Decision trees like Random Forest can be used to estimate the importance of features. The higher, the more important the feature.
This recipe includes the following topics:
- Initialize RandomForestClassifier class
- Call fit() to build a forest of trees from the training set (X, y)
- Display the feature importances
# 4. Feature Importance
# import modules
import pandas as pd
import numpy as np
from sklearn.ensemble import RandomForestClassifier
# read data file from github
# dataframe: pimaDf
gitFileURL = 'https://raw.githubusercontent.com/andrewgurung/data-repository/master/pima-indians-diabetes.data.csv'
cols = ['preg', 'plas', 'pres', 'skin', 'test', 'mass', 'pedi', 'age', 'class']
pimaDf = pd.read_csv(gitFileURL, names = cols)
# convert into numpy array
pimaArr = pimaDf.values
# Let's split our data into the usual train(X) and test/target(Y) set
X = pimaArr[:, 0:8]
Y = pimaArr[:, 8]
# initialize PCA class
# call fit() to build a forest of trees from the training set (X, y)

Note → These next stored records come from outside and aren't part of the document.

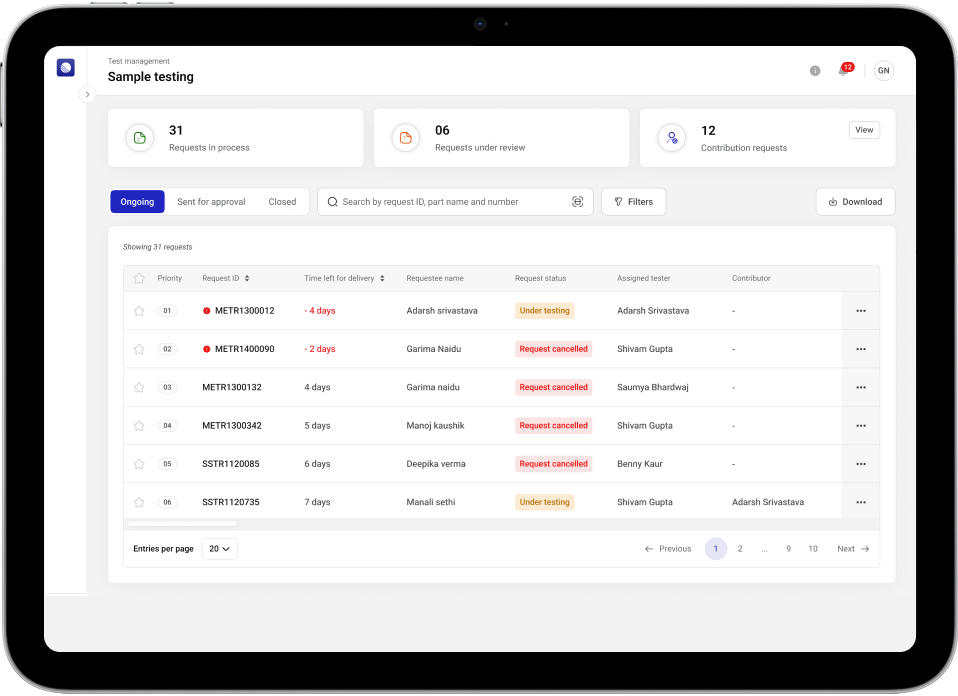The width and height of the screenshot is (958, 696).
Task: Open the Entries per page dropdown
Action: tap(219, 549)
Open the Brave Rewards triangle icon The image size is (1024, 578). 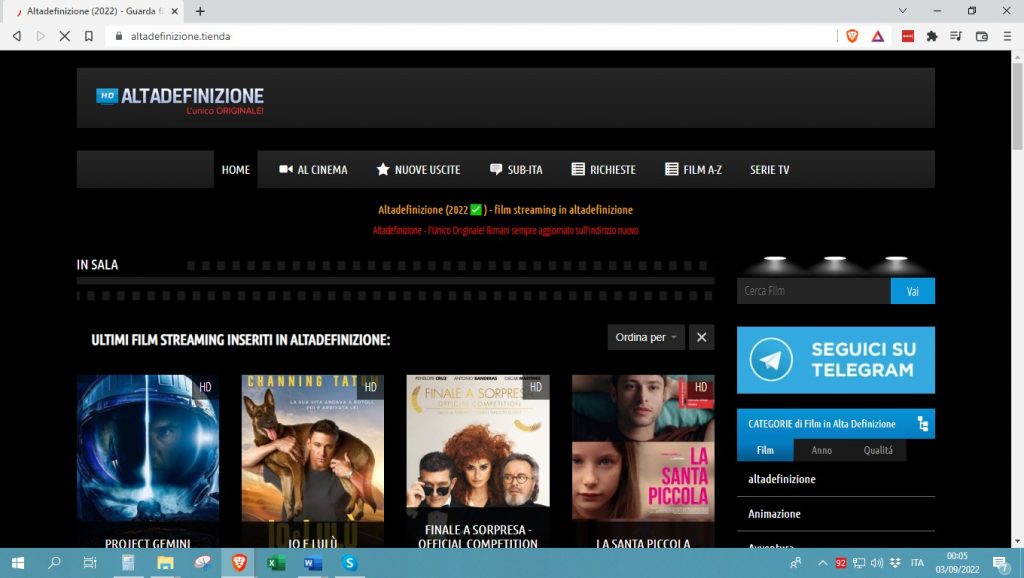click(877, 36)
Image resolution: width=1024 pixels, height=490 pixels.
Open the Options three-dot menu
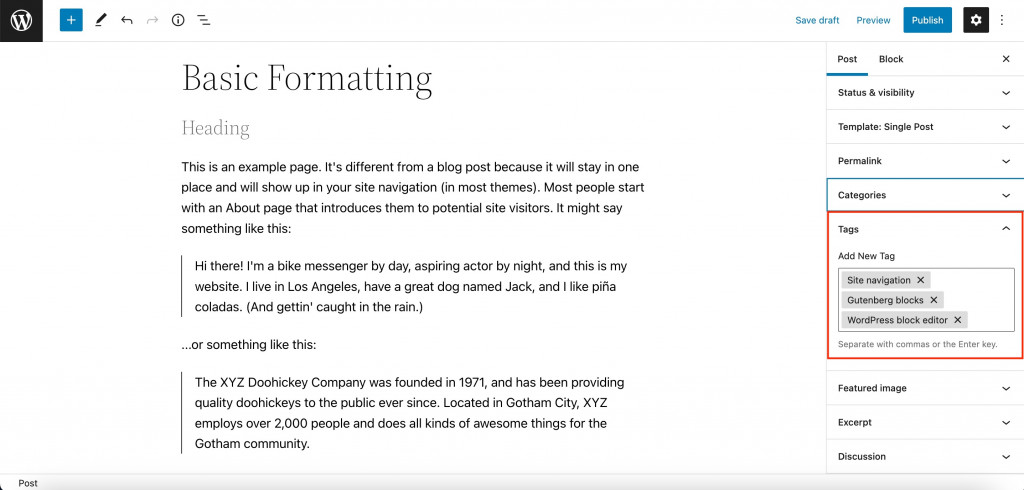tap(1002, 20)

rfc = RandomForestClassifier().fit(X,Y)
# display rfe attributes
print("Feature importances: %s" % rfc.feature_importances_)
print('-'*60)
# The scores suggest at the importance of plas, mass, and pedi
Feature importances: [0.10203687 0.25106337 0.08872303 0.06846597 0.07482446 0.15623041
0.13915677 0.11949911]